从理论上而言,要想为地球不断增长的人口提供食物,转基因生物是最好的办法之一。2015年的一项皮尤中心(Pew)民意调查询问美国人,他们认为吃转基因食品总的来说是安全的还是不安全的,几乎60%的人表示这是不安全的。同一项民意调查向美国科学促进会(American Association for the Advancement of Science)的科学家询问了同样的问题。只有11%的人认为转基因食品是不安全的。
Most Americans, at least according to this poll, don’t seem to care what scientists think. In fact, Americans disagree with scientists on this issue more than just about any other, including a host of contentious topics such as vaccines, evolution and even global warming.
至少从这次调查来看,大多数美国人似乎并不关心科学家怎么想。事实上,美国人在这一点上与科学家的意见有更大不合,超过了大量有争议性的话题,比如疫苗、进化论,甚至包括全球变暖。
If people want to avoid foods, even if there’s no reason to, is that really a problem?
但就算给不出理由,如果人们想要避开食物,真的会成为一个问题吗?
The answer is: yes. Because it makes food scary. And being afraid of food with no real reason is unscientific — part of the dangerous trend of anti-intellectualism that we confront in many places today.
答案是:是的。因为这使食物变得吓人。无缘无故就惧怕食物是不科学的,这是我们当今经常见到的反智主义带来的危险趋势之一。

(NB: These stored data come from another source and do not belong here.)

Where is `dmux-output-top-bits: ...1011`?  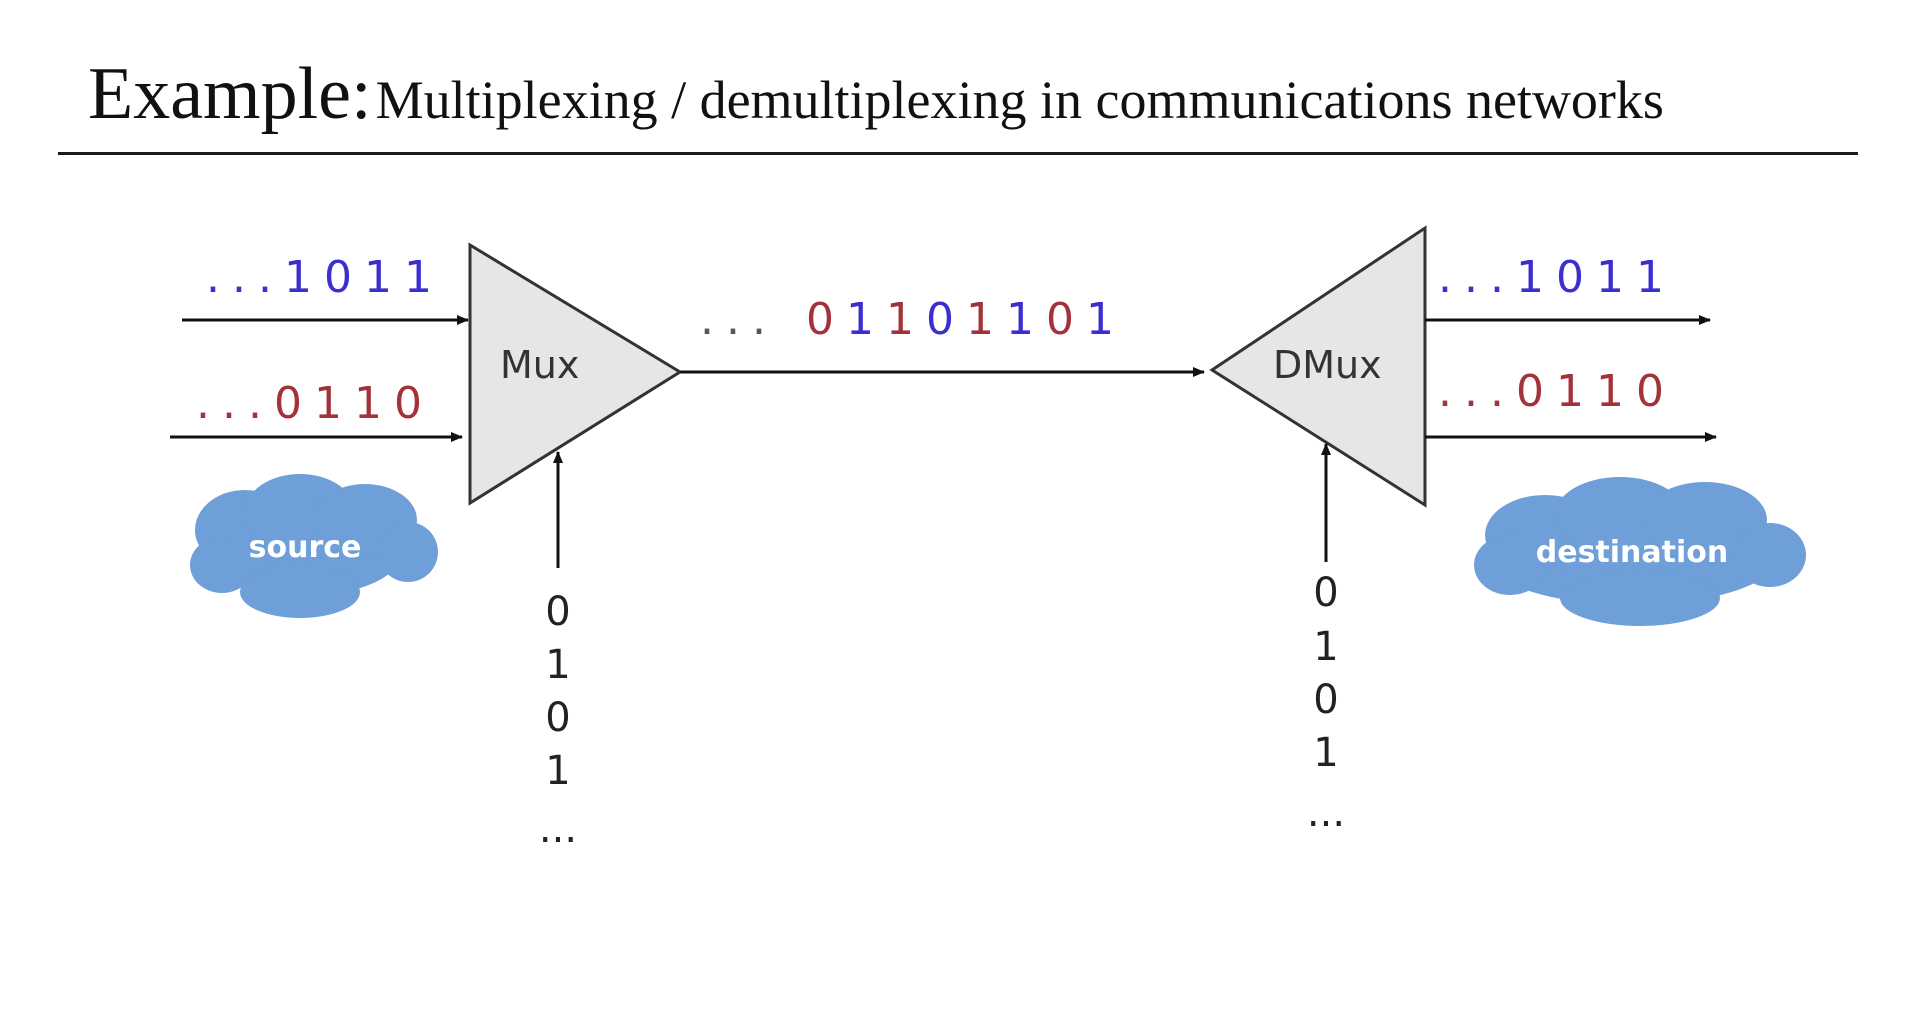 dmux-output-top-bits: ...1011 is located at coordinates (1557, 278).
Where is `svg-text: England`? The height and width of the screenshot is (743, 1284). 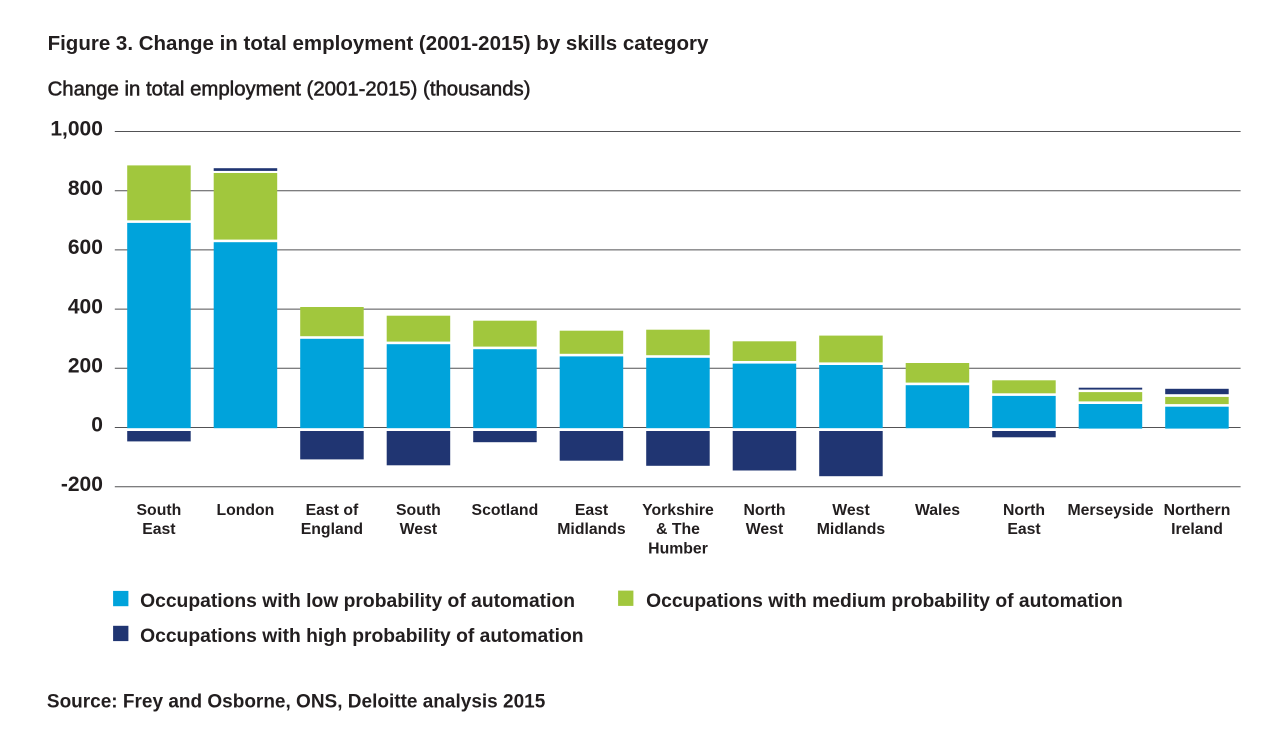 svg-text: England is located at coordinates (332, 530).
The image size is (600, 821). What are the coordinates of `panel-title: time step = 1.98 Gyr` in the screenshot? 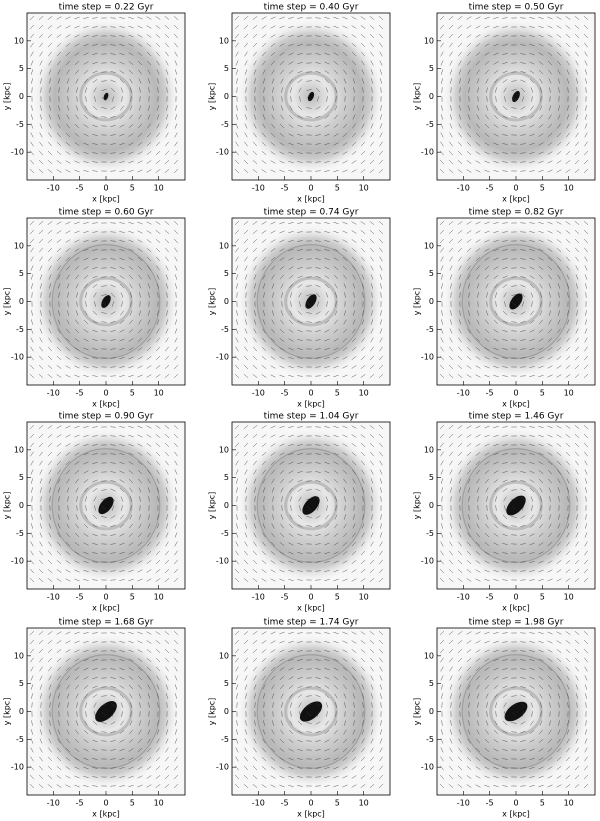 It's located at (516, 623).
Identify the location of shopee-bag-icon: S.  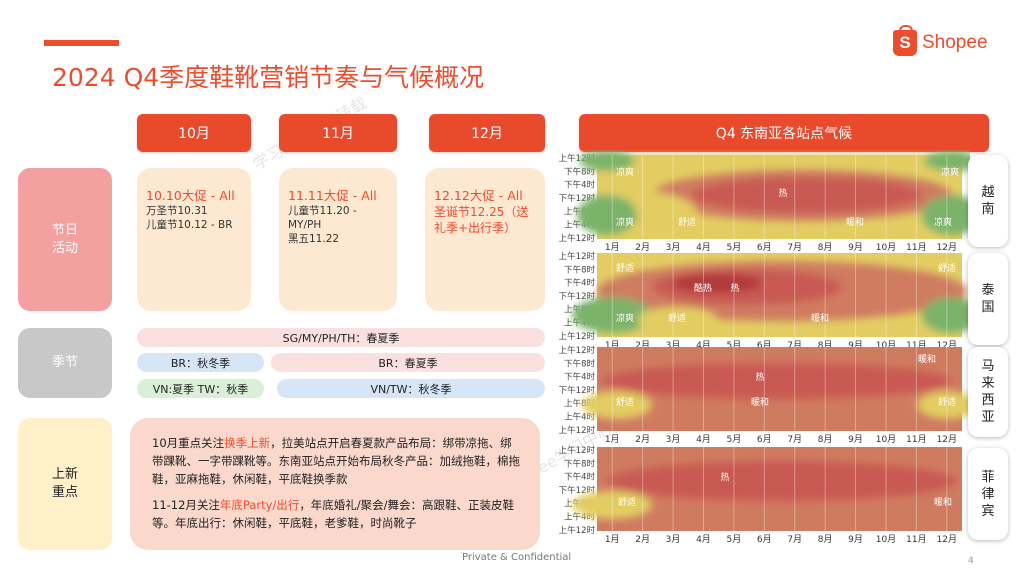
(905, 40).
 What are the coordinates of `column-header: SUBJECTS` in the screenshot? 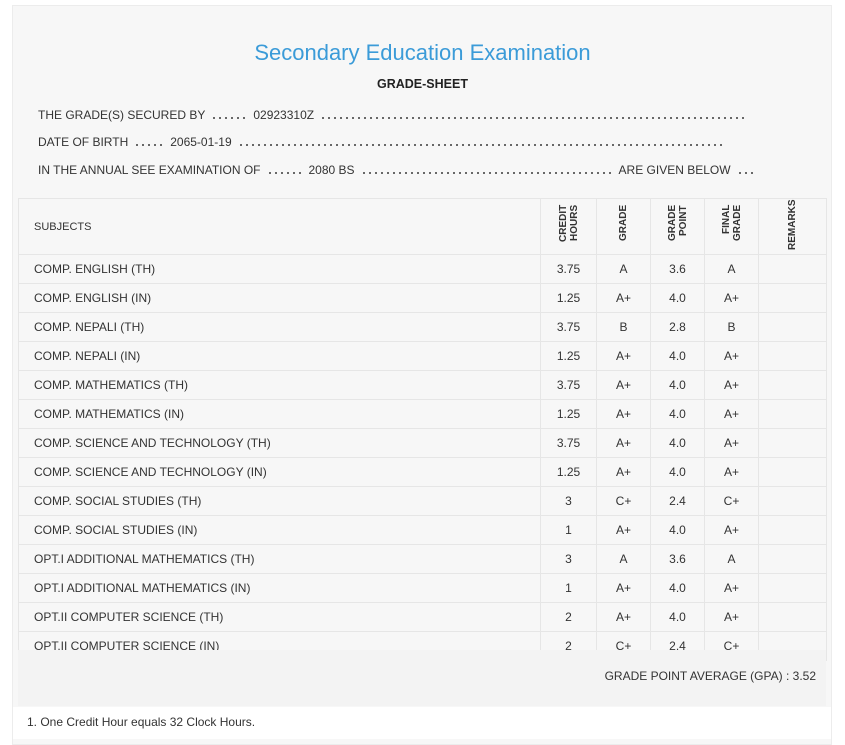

Food should be a cause for pleasure, not panic. For most people, it’s entirely possible to eat more healthfully without living in terror or struggling to avoid certain foods altogether. If there’s one thing you should cut from your diet, it’s fear.
食物应该带来快乐,而非恐慌。对大多数人来说,在不用终日恐慌或奋力躲开某些食物的情况下,实现更健康的饮食是完全有可能的。如果非要说你的饮食中有一项需要去掉,那应该是恐惧。